Write out the stretch of lines below that begins at the line with "Carros (482, 35)" and ends at the line with "Review (756, 2304)", including both, exactly as given and nothing more.

- DATA TO EXAMINE:
------------------------------------------------------------------------

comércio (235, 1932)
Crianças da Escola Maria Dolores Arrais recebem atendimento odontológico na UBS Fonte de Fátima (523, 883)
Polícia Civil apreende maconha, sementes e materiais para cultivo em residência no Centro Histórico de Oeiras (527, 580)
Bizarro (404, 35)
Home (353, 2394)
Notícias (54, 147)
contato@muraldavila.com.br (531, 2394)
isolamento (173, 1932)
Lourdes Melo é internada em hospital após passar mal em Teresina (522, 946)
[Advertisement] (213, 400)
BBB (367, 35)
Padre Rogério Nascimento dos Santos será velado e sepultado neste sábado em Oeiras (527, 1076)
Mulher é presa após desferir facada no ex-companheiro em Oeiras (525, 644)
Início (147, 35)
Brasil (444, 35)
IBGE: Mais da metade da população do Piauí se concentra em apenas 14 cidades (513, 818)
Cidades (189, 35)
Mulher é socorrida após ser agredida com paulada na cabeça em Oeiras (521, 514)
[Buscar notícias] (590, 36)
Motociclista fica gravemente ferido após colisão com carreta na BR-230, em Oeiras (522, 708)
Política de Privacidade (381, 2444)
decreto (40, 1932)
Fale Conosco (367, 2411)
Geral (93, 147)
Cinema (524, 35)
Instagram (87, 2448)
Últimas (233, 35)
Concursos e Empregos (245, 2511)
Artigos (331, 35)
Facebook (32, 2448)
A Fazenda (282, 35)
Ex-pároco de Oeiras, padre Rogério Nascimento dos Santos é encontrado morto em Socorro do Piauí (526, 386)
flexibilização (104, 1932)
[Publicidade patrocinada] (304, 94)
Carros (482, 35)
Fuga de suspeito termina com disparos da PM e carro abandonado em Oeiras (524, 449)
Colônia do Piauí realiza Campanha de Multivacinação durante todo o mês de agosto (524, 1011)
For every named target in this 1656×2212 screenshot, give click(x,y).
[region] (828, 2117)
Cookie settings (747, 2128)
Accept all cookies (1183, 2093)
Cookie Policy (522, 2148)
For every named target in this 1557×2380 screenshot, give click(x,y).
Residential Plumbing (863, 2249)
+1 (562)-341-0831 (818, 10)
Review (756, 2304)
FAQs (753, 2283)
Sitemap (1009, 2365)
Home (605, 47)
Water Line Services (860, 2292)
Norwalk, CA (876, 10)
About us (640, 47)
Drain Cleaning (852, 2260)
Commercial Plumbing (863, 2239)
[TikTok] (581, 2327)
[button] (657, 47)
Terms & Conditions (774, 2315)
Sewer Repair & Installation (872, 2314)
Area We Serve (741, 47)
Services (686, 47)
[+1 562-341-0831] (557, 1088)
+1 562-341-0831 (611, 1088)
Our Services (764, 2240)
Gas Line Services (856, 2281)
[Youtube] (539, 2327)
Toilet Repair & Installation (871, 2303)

------------------------------------------------------------------------

- REPLY TO THE TASK:
Carros (482, 35)
Fuga de suspeito termina com disparos da PM e carro abandonado em Oeiras (524, 449)
Colônia do Piauí realiza Campanha de Multivacinação durante todo o mês de agosto (524, 1011)
For every named target in this 1656×2212 screenshot, give click(x,y).
[region] (828, 2117)
Cookie settings (747, 2128)
Accept all cookies (1183, 2093)
Cookie Policy (522, 2148)
For every named target in this 1557×2380 screenshot, give click(x,y).
Residential Plumbing (863, 2249)
+1 (562)-341-0831 (818, 10)
Review (756, 2304)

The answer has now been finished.